Stored data: Begin

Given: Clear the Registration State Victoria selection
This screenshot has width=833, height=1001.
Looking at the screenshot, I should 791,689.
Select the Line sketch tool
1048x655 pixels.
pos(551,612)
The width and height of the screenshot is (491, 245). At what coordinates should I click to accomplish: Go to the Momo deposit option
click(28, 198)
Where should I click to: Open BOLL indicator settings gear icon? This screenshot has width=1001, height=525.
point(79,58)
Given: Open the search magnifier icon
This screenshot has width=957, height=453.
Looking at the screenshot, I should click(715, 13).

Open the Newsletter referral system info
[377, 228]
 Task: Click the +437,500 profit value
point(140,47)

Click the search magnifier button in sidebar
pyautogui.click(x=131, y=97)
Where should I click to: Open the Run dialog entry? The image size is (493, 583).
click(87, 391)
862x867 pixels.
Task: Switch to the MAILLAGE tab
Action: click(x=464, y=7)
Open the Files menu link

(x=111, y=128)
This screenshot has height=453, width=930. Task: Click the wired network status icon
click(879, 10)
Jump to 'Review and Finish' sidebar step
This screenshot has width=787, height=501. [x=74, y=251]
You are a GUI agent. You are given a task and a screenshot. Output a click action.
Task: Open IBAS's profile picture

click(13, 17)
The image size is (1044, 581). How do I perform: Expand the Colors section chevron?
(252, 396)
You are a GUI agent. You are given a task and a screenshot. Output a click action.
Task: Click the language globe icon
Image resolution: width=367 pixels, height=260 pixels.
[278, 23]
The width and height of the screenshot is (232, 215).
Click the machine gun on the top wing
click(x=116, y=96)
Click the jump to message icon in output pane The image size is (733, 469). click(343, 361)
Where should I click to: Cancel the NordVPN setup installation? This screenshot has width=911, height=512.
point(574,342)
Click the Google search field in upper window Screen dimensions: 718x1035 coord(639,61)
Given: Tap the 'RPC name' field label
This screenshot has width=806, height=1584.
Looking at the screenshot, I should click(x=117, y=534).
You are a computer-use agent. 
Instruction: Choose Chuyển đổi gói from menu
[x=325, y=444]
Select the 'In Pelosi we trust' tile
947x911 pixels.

Stored data: End

Write the listing out again in full, exactly as it stands above.

Result of the exercise
Given: Clear the Registration State Victoria selection
This screenshot has width=833, height=1001.
Looking at the screenshot, I should 791,689.
Select the Line sketch tool
1048x655 pixels.
pos(551,612)
The width and height of the screenshot is (491, 245). At what coordinates should I click to accomplish: Go to the Momo deposit option
click(28, 198)
Where should I click to: Open BOLL indicator settings gear icon? This screenshot has width=1001, height=525.
point(79,58)
Given: Open the search magnifier icon
This screenshot has width=957, height=453.
Looking at the screenshot, I should click(715, 13).

Open the Newsletter referral system info
[377, 228]
 Task: Click the +437,500 profit value
point(140,47)

Click the search magnifier button in sidebar
pyautogui.click(x=131, y=97)
Where should I click to: Open the Run dialog entry? The image size is (493, 583).
click(87, 391)
862x867 pixels.
Task: Switch to the MAILLAGE tab
Action: click(x=464, y=7)
Open the Files menu link

(x=111, y=128)
This screenshot has height=453, width=930. Task: Click the wired network status icon
click(879, 10)
Jump to 'Review and Finish' sidebar step
This screenshot has width=787, height=501. [x=74, y=251]
You are a GUI agent. You are given a task and a screenshot. Output a click action.
Task: Open IBAS's profile picture

click(13, 17)
The image size is (1044, 581). How do I perform: Expand the Colors section chevron?
(252, 396)
You are a GUI agent. You are given a task and a screenshot. Output a click action.
Task: Click the language globe icon
Image resolution: width=367 pixels, height=260 pixels.
[278, 23]
The width and height of the screenshot is (232, 215).
Click the machine gun on the top wing
click(x=116, y=96)
Click the jump to message icon in output pane The image size is (733, 469). click(343, 361)
Where should I click to: Cancel the NordVPN setup installation? This screenshot has width=911, height=512.
point(574,342)
Click the Google search field in upper window Screen dimensions: 718x1035 coord(639,61)
Given: Tap the 'RPC name' field label
This screenshot has width=806, height=1584.
Looking at the screenshot, I should click(x=117, y=534).
You are a computer-use agent. 
Instruction: Choose Chuyển đổi gói from menu
[x=325, y=444]
Select the 'In Pelosi we trust' tile
947x911 pixels.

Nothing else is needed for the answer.